Bridge2MD
Program Guide

The DePaul University & Rosalind Franklin Direct Admit Program (MD Track): What It Actually Requires

At a glance
DegreeMD (Rosalind Franklin University / Chicago Medical School)
Structure8 years (4 undergrad at DePaul + 4 medical at Rosalind Franklin)
ApplyAs a high-school senior; you apply to DePaul and Rosalind Franklin simultaneously
First cohortFall 2026 (new program)
Open toU.S. citizens, permanent residents, and DACA-eligible applicants; no state-residency rule stated
GPA to apply3.8 unweighted high-school GPA (minimum, MD track)
Standardized tests (SAT/ACT)Required: SAT 1350 or ACT 29 (minimum). Not test-optional for this program
MCATHighly recommended, not required for admission (MD track). Differs by track: it is required for the podiatric medicine track varies
Apply viaCommon App to DePaul
InterviewNot published
Cohort sizeNot published
Application deadlineNot published

Verified June 2026, primarily from the program’s own undergraduate admissions pages, which we treat as the most reliable public source. Where the official information is incomplete or not public, we say so plainly rather than guess.
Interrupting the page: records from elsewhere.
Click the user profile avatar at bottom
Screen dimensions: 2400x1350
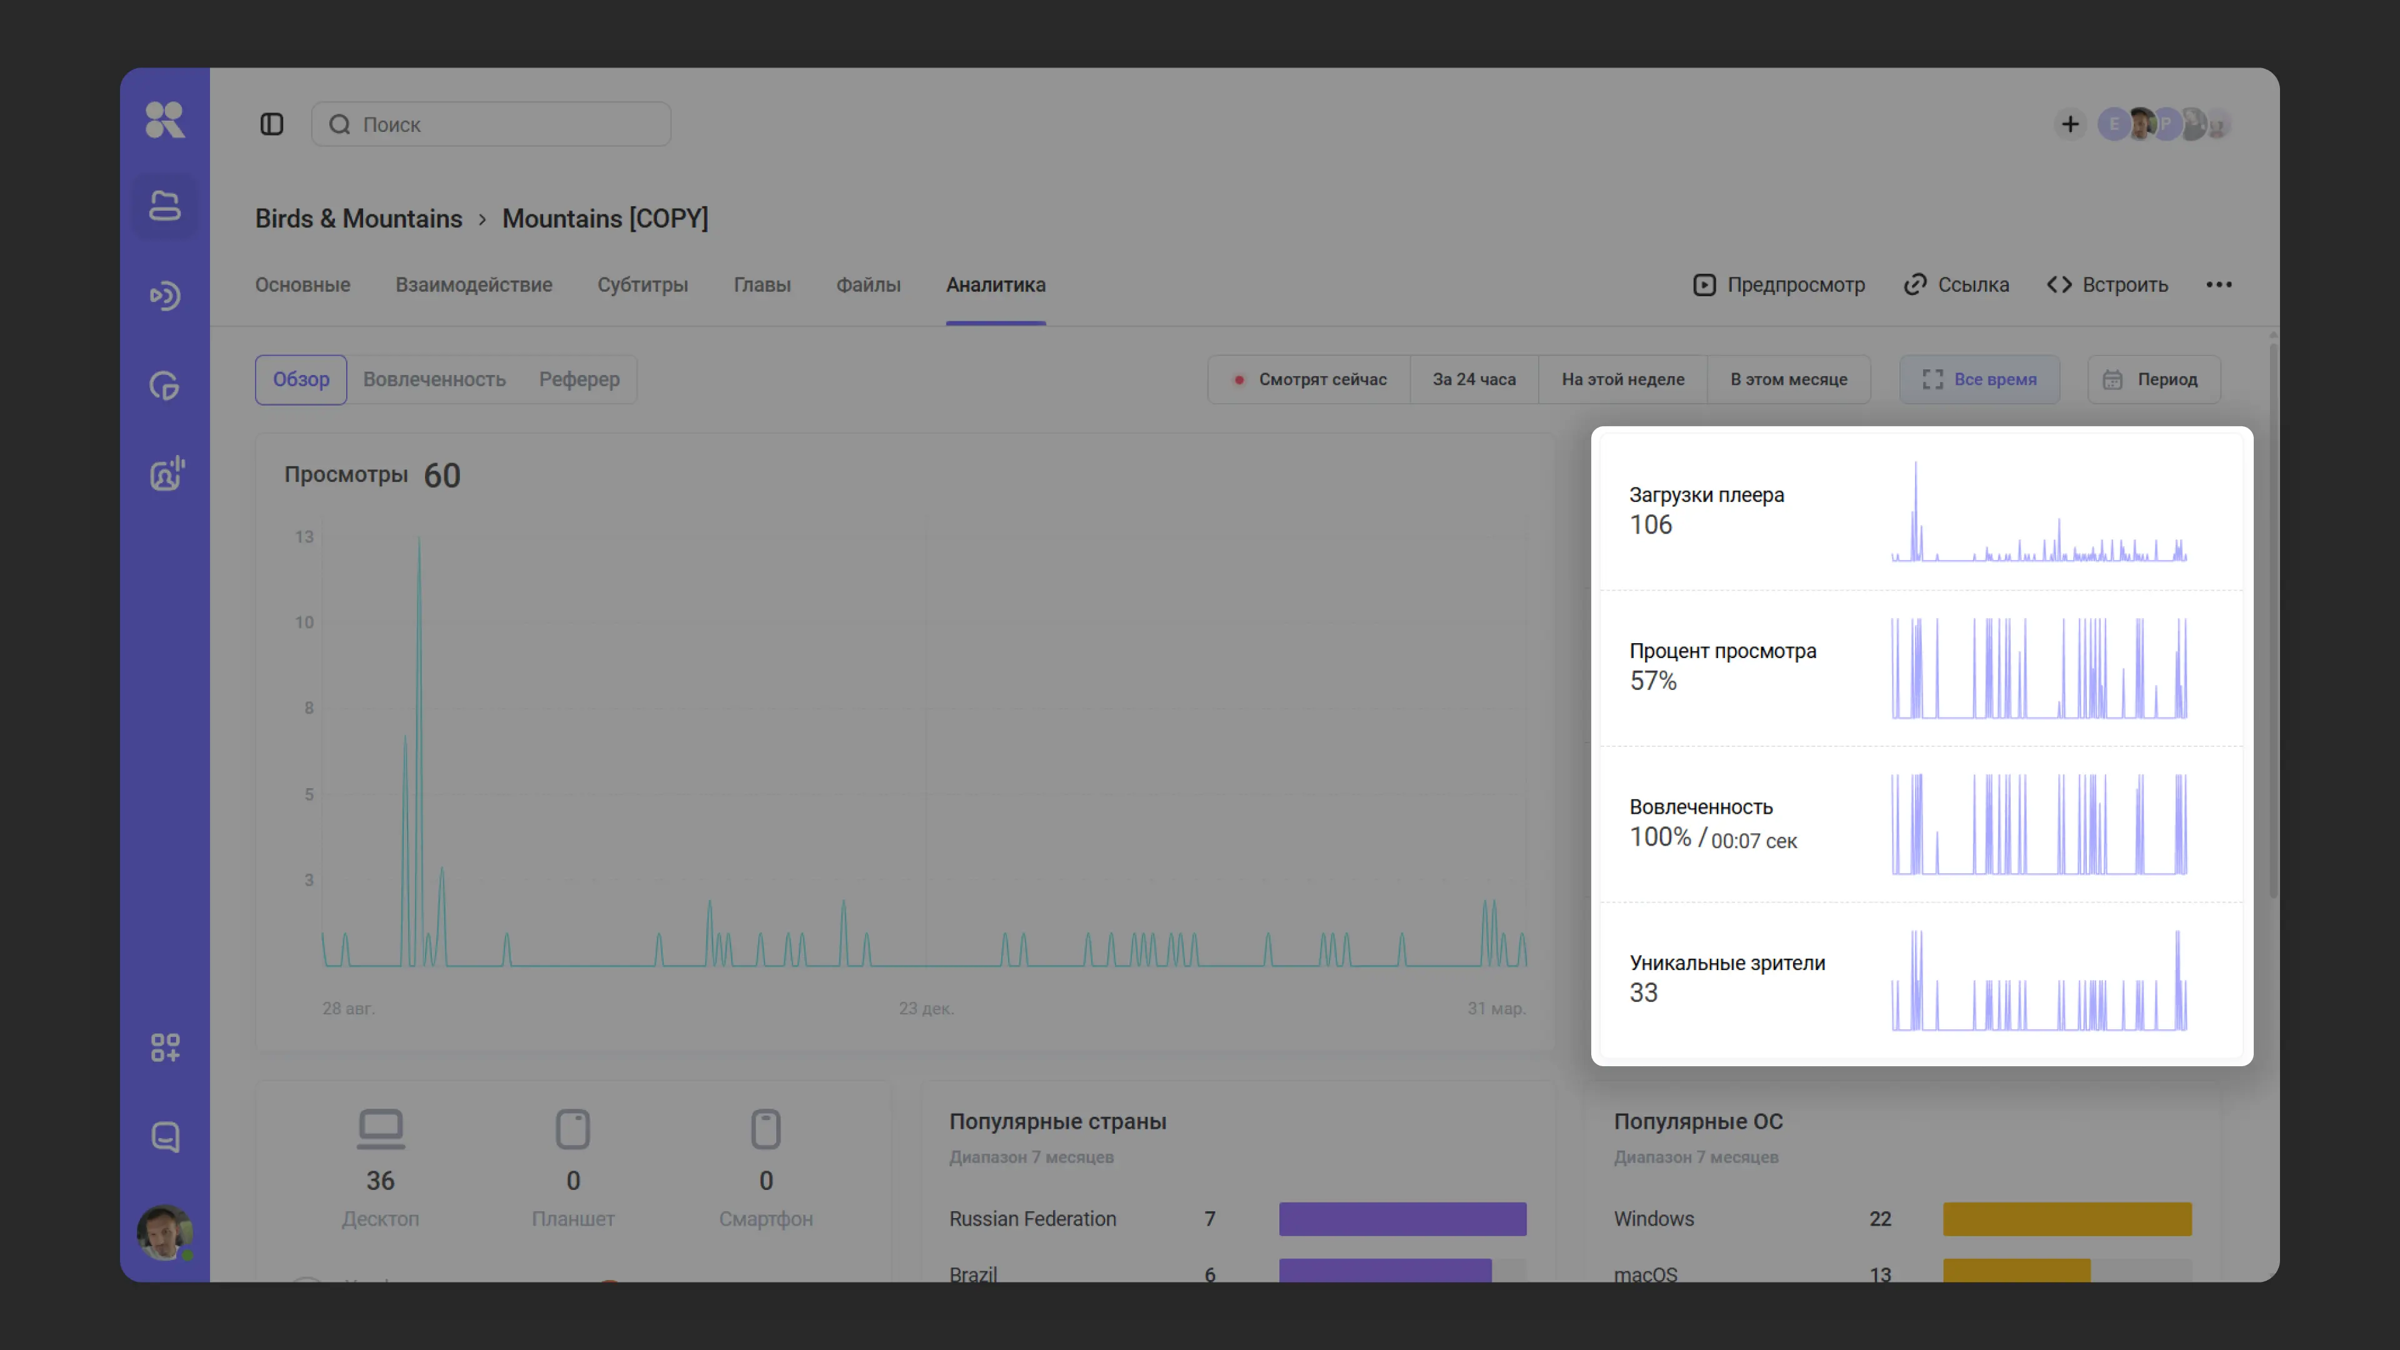pos(165,1232)
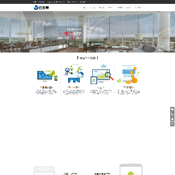
Task: Open the first navigation menu item
Action: 85,7
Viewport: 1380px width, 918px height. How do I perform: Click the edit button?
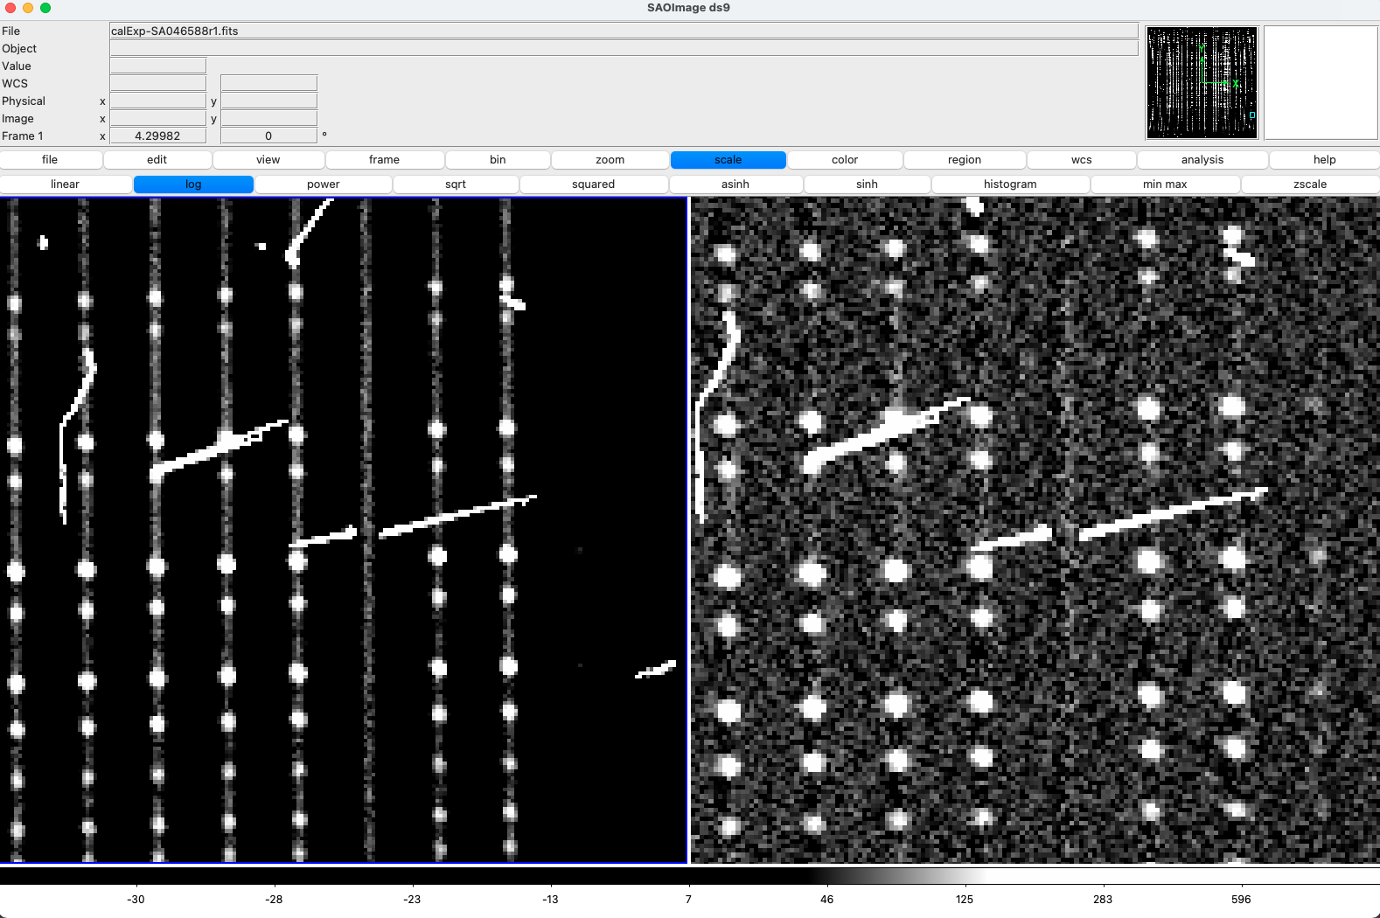click(x=157, y=160)
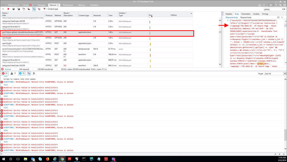
Task: Toggle error messages filter showing 31
Action: (5, 74)
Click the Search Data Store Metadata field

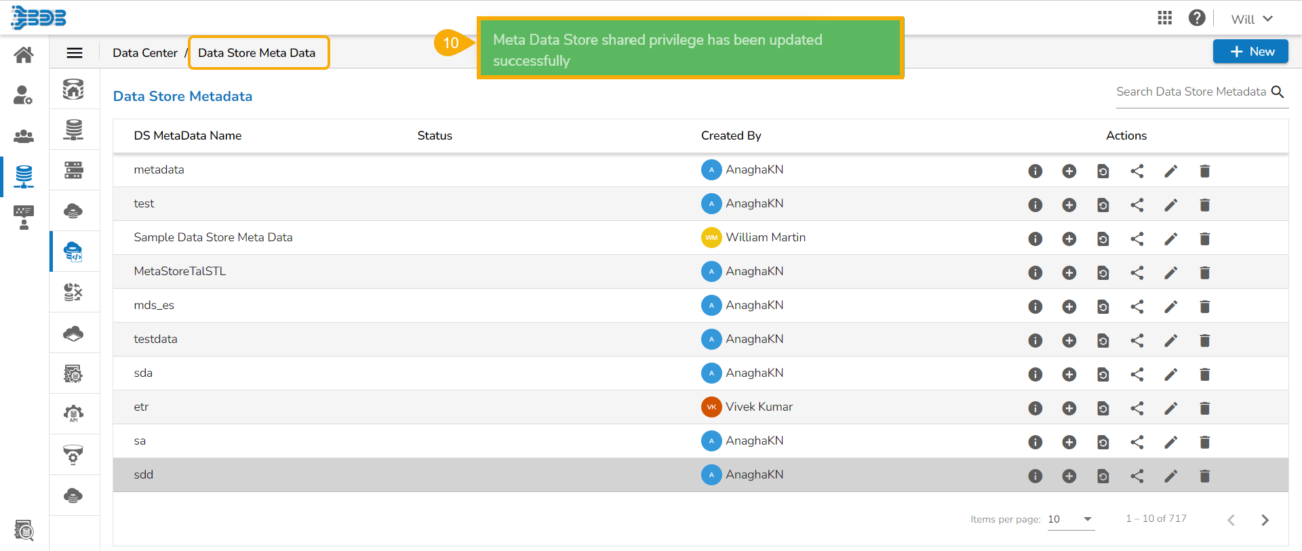point(1191,91)
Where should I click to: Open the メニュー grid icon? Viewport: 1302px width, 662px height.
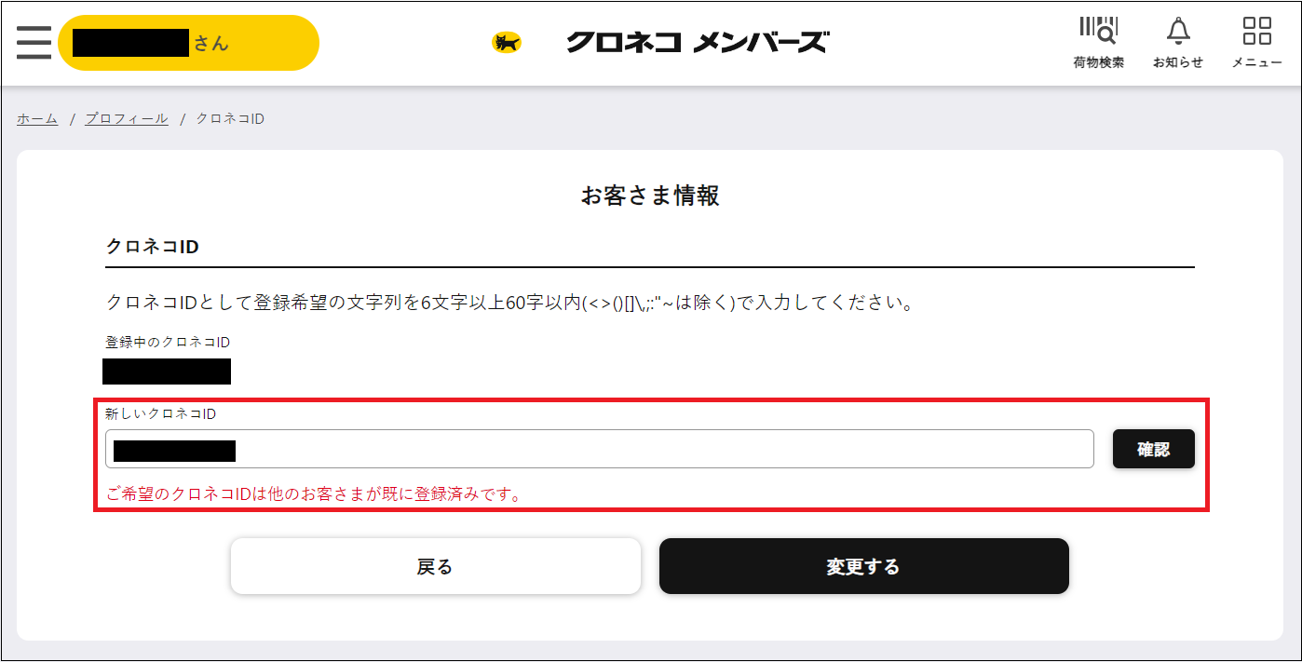point(1257,41)
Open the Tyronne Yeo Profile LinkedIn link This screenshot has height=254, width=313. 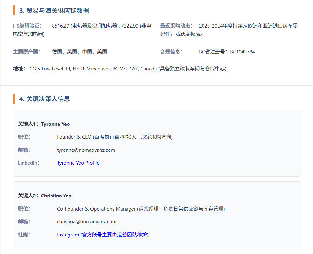tap(78, 163)
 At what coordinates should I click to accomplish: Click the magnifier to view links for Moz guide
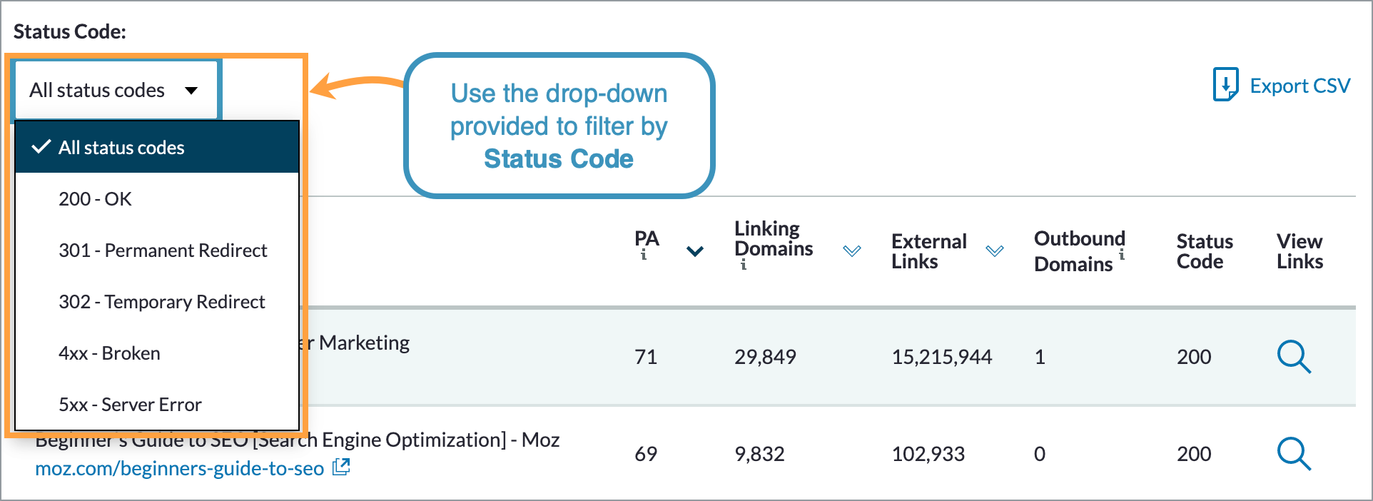[1295, 455]
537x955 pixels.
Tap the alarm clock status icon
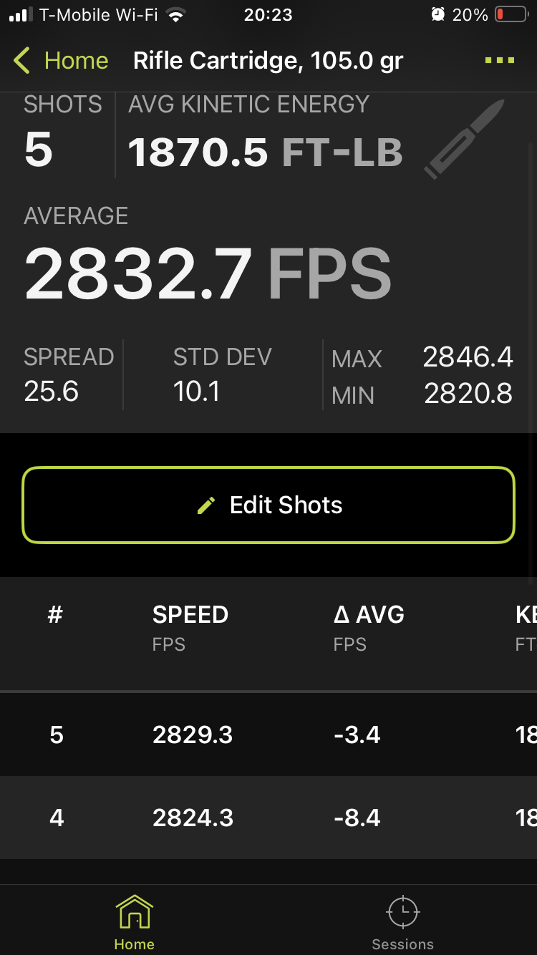click(437, 15)
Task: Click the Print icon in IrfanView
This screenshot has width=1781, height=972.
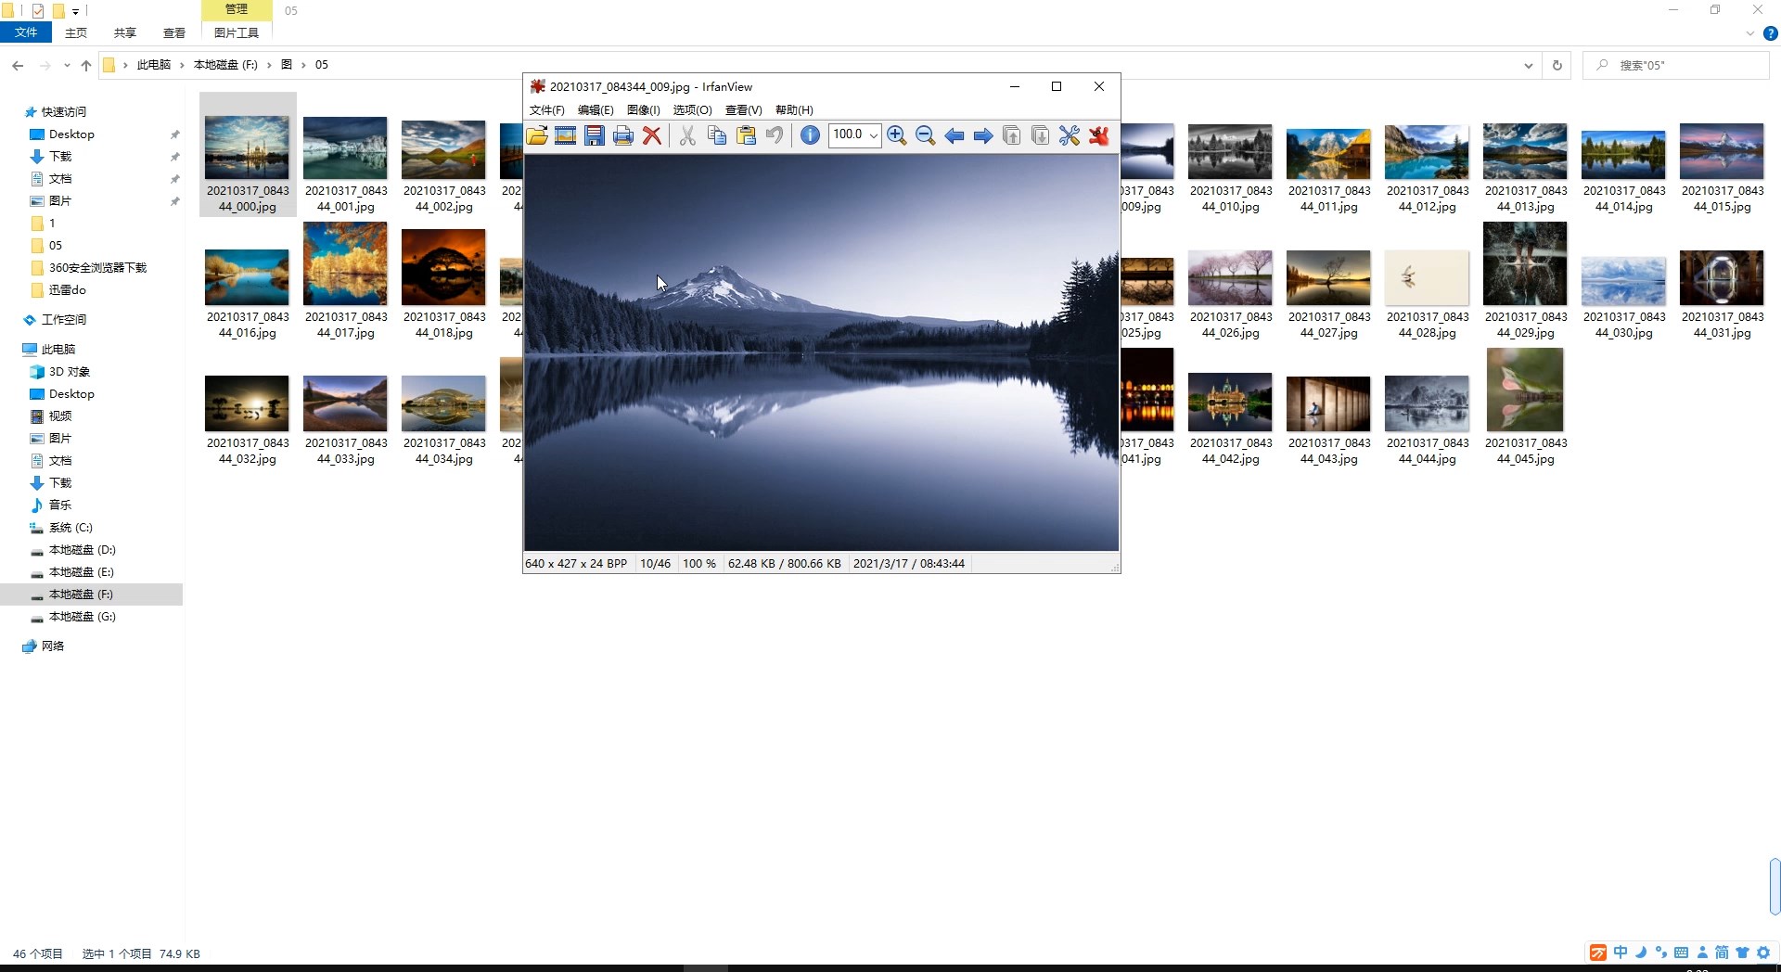Action: pos(623,135)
What the program does not publish (and what to ask)
The program does not publish the undergraduate GPA or science GPA you must hold at DePaul to keep the Rosalind Franklin seat. The published 3.8 is the bar to apply out of high school, not a stated bar to stay in.
Worth asking: what the exact academic conditions are at DePaul to retain the guaranteed seat, including any science-GPA floor and required coursework.
There is no official statement on whether an MCAT score or threshold is required to matriculate, and no published clause about whether taking or registering for the MCAT affects the seat.
Worth asking: whether you must take the MCAT to keep the MD seat, and if so what score is expected.
Whether an interview at Rosalind Franklin is required before admission or before matriculation is not stated.
Worth asking: whether there is an interview, when it happens, and what it carries weight on.
The program does not publish how many seats it offers or how many students apply.
Worth asking: roughly how many MD-track seats there are and how many applicants compete for them.
Specific service, research, or clinical-hour requirements to keep the seat are not published.
Worth asking: what activity requirements, if any, you must meet during the undergraduate years.
The specific application deadline for the Direct Admit Program is not published, only that you apply through the Common App.
Worth asking: the exact deadline to be considered for the direct-admit pathway, since it may differ from DePaul's general deadlines.

This is a true high-school-entry pathway: you apply to DePaul and to Rosalind Franklin University at the same time, and if you meet the academic bar you earn early-assurance admission to medicine before you start college. It is also brand new. The first cohort begins fall 2026, which means several of the conditions you would want to know before committing have not been published yet. This page lays out what the program requires, what it does not, and what is still unstated, so that whether you are the student deciding whether to apply or the parent helping, you are working from facts rather than from a press release or a forum thread.

How the eight years work

The structure is the standard combined shape: four years of undergraduate study at DePaul in Chicago, then four years of medical school at Rosalind Franklin University of Medicine and Science, whose medical college is the Chicago Medical School, in North Chicago. You apply once, as a high-school senior, through the Common Application to DePaul, and you are considered for both institutions at the same time. If you meet the academic requirements, you earn direct admission to medicine before you ever take a college class. The decision about a medical seat is, in effect, made now.

Because this is a new program with its first cohort starting in fall 2026, the published detail is thinner than you will find for programs that have run for decades. That is not a knock on it. It is a reason to ask the program direct questions rather than to assume the gaps will fill themselves in the way you hope.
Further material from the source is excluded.